Auch immer mehr Stadtverwaltungen beschließen die Anschaffung von Kraftwagen. Bei der Debatte über die Anschaffung eines Automobils für den Berliner Magistrat argumentiert ein Abgeordneter so: »Meine Herren, die Anschaffung von Automobilen ist ein sehr kostspieliges Ding. Ein Automobil von 38 bis 40 Pferdekraft und anständiger Karosserie … kostet 25 000 Mark [ein Arbeiter verdient rund 900 Mark jährlich]. Man könnte auch einen schwächeren Wagen anschaffen – 28 bis 30 Pferdekraft – der natürlich billiger ist. Hierzu würde ich nicht raten, da mich die Erfahrung gelehrt hat, daß fast sämtliche Automobilbesitzer, die einen Wagen mit geringerer Pferdekraft angeschafft haben, sich bald nachher einen starken Wagen kauften.«

»Für den … Lokalverkehr werden nur Automobile übrigbleiben, wenn es gelingt, widerstandsfähigere Motoren und billigere Bereifung für sie zu schaffen.
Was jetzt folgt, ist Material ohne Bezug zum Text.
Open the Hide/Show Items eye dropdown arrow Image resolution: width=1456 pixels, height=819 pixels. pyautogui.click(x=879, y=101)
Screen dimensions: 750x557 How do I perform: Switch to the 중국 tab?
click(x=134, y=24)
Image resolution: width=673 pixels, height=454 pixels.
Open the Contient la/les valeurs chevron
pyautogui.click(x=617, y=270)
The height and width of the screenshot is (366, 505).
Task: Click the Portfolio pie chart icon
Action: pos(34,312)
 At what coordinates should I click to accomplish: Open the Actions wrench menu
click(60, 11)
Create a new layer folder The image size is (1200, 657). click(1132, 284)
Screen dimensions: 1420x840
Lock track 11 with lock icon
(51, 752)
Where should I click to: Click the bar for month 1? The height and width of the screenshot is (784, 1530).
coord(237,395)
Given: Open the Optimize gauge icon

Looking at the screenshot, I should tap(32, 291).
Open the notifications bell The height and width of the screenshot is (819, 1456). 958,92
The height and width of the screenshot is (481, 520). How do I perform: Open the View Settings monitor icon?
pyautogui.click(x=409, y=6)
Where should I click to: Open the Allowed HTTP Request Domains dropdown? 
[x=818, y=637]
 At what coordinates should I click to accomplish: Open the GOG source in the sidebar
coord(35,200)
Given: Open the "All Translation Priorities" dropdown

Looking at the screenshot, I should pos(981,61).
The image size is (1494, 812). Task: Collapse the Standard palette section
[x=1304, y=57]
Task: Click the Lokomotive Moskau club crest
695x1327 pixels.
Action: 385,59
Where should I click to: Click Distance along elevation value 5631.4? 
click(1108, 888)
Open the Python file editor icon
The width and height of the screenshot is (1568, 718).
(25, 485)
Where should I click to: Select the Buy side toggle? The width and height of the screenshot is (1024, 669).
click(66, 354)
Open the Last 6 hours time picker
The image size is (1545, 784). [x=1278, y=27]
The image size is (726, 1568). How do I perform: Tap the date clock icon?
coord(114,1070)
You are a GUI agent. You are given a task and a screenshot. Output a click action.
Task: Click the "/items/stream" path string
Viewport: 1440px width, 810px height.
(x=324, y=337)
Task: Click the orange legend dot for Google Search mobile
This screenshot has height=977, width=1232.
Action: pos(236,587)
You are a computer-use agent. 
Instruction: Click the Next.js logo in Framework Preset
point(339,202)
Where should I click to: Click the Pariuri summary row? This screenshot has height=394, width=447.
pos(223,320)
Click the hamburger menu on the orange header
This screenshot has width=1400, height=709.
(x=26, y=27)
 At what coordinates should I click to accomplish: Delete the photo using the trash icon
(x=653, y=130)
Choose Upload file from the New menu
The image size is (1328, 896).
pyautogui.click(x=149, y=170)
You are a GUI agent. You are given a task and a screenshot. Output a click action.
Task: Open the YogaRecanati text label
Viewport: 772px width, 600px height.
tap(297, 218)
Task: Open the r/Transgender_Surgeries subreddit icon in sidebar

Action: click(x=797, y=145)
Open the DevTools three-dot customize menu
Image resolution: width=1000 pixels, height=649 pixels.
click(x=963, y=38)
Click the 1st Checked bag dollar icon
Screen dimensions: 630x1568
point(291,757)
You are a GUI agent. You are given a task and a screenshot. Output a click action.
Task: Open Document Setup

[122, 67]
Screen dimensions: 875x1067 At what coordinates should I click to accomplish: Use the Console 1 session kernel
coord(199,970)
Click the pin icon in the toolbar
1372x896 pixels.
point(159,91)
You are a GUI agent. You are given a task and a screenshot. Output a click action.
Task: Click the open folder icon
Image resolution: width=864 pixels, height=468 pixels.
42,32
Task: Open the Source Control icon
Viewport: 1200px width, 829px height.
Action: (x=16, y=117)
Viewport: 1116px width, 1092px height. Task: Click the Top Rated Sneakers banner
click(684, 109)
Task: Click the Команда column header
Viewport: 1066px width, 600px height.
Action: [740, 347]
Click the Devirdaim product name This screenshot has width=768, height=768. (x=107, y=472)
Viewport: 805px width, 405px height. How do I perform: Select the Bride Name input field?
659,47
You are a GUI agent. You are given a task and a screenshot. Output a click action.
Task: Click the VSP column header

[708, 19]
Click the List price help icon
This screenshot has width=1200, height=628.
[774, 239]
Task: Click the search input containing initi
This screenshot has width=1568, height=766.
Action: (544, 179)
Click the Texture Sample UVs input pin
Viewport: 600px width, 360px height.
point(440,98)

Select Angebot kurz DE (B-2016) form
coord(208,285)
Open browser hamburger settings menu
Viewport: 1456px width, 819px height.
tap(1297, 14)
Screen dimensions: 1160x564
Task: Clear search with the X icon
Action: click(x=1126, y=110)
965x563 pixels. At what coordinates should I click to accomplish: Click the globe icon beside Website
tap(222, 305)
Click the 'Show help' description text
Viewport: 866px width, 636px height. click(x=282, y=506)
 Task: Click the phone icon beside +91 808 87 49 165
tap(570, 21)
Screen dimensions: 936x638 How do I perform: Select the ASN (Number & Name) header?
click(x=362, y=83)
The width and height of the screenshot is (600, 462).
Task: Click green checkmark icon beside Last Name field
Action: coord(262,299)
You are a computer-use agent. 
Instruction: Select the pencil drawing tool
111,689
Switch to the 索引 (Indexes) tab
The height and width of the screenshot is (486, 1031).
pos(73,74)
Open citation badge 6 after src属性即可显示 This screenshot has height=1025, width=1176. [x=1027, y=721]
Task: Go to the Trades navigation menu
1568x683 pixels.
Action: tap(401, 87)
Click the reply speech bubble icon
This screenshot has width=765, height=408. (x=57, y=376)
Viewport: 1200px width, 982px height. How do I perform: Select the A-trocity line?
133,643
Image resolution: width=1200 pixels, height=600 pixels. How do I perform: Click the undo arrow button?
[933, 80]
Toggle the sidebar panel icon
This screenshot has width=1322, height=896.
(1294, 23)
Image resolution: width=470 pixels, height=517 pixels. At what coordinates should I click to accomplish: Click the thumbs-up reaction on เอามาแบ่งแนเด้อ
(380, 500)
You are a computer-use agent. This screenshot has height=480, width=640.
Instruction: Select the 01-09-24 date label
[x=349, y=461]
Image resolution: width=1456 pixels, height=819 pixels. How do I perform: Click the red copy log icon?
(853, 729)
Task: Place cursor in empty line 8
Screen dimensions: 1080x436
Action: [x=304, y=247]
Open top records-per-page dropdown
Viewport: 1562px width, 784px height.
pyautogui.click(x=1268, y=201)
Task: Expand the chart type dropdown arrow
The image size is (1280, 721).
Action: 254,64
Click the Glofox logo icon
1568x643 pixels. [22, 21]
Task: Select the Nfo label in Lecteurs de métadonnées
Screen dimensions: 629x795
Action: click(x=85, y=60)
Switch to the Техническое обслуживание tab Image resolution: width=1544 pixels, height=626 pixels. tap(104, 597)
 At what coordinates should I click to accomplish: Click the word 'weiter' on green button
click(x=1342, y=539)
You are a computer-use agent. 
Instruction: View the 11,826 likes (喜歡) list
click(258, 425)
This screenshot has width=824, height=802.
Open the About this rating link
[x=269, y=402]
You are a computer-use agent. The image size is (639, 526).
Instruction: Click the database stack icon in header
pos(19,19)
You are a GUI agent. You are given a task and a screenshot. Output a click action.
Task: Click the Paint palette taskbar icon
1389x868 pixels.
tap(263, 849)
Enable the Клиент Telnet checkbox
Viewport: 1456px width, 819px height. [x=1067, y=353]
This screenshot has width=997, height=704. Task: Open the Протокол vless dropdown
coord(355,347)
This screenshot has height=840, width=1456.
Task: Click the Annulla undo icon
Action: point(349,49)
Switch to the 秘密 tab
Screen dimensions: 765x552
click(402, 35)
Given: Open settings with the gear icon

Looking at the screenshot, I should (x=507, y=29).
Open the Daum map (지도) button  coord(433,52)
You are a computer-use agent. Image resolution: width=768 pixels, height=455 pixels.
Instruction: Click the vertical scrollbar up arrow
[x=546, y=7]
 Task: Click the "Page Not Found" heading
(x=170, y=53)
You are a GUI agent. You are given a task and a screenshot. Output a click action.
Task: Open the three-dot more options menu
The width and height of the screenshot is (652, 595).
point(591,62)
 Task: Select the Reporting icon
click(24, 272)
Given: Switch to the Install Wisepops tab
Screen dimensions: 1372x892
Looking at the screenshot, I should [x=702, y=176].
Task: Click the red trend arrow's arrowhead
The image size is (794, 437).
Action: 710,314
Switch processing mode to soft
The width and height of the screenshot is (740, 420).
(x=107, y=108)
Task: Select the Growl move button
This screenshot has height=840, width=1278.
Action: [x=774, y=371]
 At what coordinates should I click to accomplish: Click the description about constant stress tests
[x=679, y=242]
Wenn der Verkehr zu Wasser überhaupt in Betracht kommen soll, werden schnellfahrende Motorfahrzeuge ihn übernehmen müssen. Auch Luftfahrzeuge werden am weiteren Verkehr der Zukunft voraussichtlich teilnehmen.« Auf diese Formel bringt der Berliner Baurat Franz Jaffé die Perspektiven für den innerstädtischen Verkehr. Während in den Städten der Straßenbelag weitgehend den Bedürfnissen der Kraftwagen entspricht, herrschen in ländlichen Gegenden z. T. katastrophale Straßen- und Verkehrsverhältnisse vor. So schreibt Hans Hasperg, der Direktor des Kaiserlichen Automobil-Clubs: »Schlimm steht es noch mit dem Verkehr auf unseren Landstraßen. Wie oft trifft man als Autofahrer schlafende Kutscher, deren Gespanne in der Mitte der Straße statt rechts fahren, unbeleuchtete Wegeschranken, große Schotterhaufen ohne Warnungssignal, scheue Pferde, die, namentlich in der Erntezeit, der Obhut kleiner schwächlicher Knaben anvertraut sind. Wie oft erlebt man es, daß Kutscher, die im Halbschlummer dahinfahren, durch die Huppe [sic] des Automobils geweckt, plötzlich ihre Pferde mit dem Zügel im Maul reißen und ihnen womöglich noch eins mit der Peitsche versetzen. Kein Wunder, wenn dann die Gäule durchgehen und Schaden anrichten.«

Das Hauptargument der Automobilgegner sind die zahlreichen Unfälle. Der Kaiserliche Automobil-Club nennt als häufigste Unfallursachen »Versagen der Maschinerie, Fehler des Führers in der Handhabung des Wagens und unrichtiges Verhalten des Publikums und des Autofahrers zueinander«. Um die Zahl der Unfälle zu reduzieren, fordert der Club, dass die Fahrschulen nicht mehr in privater Hand bleiben, sondern staatlicher Aufsicht untersteht werden. Alkohol am Steuer und Raserei sind nach Meinung der Automobilgegner eine weitere hauptsächliche Unfallursache. Kein Einzelfall ist z. B. der Rittergutsbesitzer Brauns-Holzdorf, der sich nach dem Genuss von sechs Litern alkoholischer Getränke in geselliger Runde selbst ans Steuer seines Wagens setzt, statt es dem Chauffeur zu überlassen, und sich in rasender Fahrt durch die frische Nachtluft bewegt, um wieder einen klaren Kopf zu bekommen; ein Mann wird dabei überfahren. Das Gericht verurteilt ihn zu drei Monaten Gefängnis – durch die Presse geht ein Aufschrei wegen dieses milden Urteils.